In the last video the pulse is most noticeable when looking at the lips as they turn much redder than the rest of my face. The result with the remainder of the face matches the results that the MIT paper had with people with darker skin. Though it appears the lips are moving throughout the video that is just the effect of the color fluctuations in the middle of the video you can see when I actually move my lips.
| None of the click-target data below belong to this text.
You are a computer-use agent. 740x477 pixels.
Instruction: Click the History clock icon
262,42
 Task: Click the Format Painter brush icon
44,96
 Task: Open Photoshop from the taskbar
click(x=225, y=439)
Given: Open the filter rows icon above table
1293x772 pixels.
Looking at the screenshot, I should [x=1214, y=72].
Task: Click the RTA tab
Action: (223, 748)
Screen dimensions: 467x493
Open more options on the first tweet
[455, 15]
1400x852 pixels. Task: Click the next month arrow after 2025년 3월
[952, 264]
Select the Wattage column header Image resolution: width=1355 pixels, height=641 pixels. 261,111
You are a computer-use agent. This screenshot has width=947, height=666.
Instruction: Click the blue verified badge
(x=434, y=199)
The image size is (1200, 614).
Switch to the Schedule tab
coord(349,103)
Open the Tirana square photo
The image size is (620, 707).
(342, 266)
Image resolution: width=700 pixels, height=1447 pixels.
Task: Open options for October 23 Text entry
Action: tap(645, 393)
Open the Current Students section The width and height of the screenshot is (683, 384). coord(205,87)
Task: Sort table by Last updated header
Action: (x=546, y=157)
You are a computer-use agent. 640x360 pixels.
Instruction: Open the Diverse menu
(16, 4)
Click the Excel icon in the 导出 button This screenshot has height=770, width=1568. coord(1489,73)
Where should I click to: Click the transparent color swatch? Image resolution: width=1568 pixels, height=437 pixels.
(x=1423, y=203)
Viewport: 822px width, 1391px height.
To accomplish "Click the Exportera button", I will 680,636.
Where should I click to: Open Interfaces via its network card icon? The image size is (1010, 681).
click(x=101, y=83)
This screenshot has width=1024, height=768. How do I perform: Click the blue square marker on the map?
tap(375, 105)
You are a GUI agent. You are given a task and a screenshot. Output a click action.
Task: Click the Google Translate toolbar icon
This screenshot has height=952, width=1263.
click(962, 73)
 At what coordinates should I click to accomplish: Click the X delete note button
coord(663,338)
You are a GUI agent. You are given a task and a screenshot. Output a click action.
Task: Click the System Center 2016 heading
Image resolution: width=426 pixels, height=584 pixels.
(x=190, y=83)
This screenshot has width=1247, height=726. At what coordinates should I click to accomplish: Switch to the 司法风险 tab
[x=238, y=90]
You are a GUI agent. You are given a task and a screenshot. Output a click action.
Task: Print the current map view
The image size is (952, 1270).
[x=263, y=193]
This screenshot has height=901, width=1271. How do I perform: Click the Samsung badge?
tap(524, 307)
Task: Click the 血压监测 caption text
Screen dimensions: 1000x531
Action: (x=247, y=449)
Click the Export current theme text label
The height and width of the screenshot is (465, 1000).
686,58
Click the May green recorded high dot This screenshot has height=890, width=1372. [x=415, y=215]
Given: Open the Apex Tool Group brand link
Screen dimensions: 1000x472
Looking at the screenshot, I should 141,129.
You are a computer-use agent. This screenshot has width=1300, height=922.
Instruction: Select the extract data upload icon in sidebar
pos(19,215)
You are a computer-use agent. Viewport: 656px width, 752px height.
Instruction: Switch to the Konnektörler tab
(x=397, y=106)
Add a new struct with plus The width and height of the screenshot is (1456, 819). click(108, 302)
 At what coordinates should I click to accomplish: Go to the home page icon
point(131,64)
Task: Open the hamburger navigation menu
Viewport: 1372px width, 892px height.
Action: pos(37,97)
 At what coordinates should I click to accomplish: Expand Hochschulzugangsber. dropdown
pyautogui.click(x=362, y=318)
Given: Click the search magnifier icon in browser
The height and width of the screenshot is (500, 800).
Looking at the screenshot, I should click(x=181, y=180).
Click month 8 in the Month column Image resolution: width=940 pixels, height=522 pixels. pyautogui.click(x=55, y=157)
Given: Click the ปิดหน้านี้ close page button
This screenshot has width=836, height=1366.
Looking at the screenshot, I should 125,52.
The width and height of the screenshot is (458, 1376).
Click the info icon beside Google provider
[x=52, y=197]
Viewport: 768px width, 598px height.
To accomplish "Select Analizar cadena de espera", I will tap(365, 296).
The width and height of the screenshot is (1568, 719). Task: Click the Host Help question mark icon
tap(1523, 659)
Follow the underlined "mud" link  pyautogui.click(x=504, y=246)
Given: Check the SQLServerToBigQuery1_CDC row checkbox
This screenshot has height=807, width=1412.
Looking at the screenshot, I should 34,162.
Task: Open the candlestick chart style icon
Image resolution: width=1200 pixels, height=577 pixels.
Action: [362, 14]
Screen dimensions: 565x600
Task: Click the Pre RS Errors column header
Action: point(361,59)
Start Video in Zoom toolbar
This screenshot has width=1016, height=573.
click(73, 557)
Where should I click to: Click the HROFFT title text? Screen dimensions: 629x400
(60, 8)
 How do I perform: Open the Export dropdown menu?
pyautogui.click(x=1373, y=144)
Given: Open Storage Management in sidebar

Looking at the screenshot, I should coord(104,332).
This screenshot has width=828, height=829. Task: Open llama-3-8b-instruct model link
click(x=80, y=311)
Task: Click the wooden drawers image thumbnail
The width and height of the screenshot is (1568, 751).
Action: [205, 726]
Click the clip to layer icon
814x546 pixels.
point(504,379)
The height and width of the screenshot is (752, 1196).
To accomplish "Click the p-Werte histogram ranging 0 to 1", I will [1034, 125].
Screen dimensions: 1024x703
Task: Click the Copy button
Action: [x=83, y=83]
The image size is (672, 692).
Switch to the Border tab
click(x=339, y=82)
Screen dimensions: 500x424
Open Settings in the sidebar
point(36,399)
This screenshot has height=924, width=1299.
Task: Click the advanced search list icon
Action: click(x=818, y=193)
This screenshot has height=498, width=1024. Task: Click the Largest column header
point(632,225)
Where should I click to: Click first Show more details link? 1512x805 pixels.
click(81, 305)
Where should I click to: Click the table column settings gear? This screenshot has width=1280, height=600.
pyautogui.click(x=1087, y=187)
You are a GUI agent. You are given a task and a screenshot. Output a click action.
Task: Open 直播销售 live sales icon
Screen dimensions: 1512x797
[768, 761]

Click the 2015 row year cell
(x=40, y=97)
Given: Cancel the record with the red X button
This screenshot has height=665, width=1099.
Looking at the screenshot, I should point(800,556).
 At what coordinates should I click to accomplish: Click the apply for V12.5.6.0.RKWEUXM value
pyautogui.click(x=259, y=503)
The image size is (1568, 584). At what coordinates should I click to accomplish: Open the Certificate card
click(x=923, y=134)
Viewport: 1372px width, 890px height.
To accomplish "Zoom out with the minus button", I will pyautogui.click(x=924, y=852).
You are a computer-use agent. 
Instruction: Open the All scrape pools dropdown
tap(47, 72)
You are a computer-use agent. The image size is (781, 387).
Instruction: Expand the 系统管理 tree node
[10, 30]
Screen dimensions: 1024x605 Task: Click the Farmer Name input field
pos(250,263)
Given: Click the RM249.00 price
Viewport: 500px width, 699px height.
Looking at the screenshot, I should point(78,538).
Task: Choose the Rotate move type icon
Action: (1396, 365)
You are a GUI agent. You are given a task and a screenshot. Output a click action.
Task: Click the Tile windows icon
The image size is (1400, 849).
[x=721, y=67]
Difficulties and bad results
It was difficult to find good amplification factors for the videos. I had to try multiple different amplification factors before finding one that gave visually pleasing results. I also had to tune the play with the lower and upper bounds for which DFT coefficients that I wanted to keep in order to get good results. Not being in the correct range would not amplify the desired effects while bandpassing too large of a range would amplify too many things leading to results that were not visually appealing. Other difficulties came from having to work videos.
Bells and Whistles! Augmenting low-amplitude motion
When amplifying color changes of certain frequencies we focused on the lowest layer of the laplacian pyramid. This is the layer of the pyramid that we bandpass did a temporal bandpass filter on, amplified and added back to the original signal. However this is not what we want to do for motion amplification. In order to amplify motion better we want to bandpass filter and amplify the video at different levels of the laplacian pyramid at a lower amplification factor over a much broader range of frequencies. We can see the results of doing this on the baby video included in the MIT paper below. Here I followed the parameters they used bandpassing signals between 0.4 and 3 hertz (throwing out DFT coefficients that were outside of this range). I divided the laplacian stack into 3 layers: [original, g1, g2,g3] and I amplified each layer with the following amplification factors after bandpassing: [0, 4, 8, 10] to get the best results. Notice in the video below how the motion of the baby's chest is much more amplified!
Motion magnification of baby
Original video
Baby Motion Magnification
Things I learned
I learned how to implement bandpass filters and apply them to images. I learned how to work with pixel values in the frequency domain in a practical and interesting way!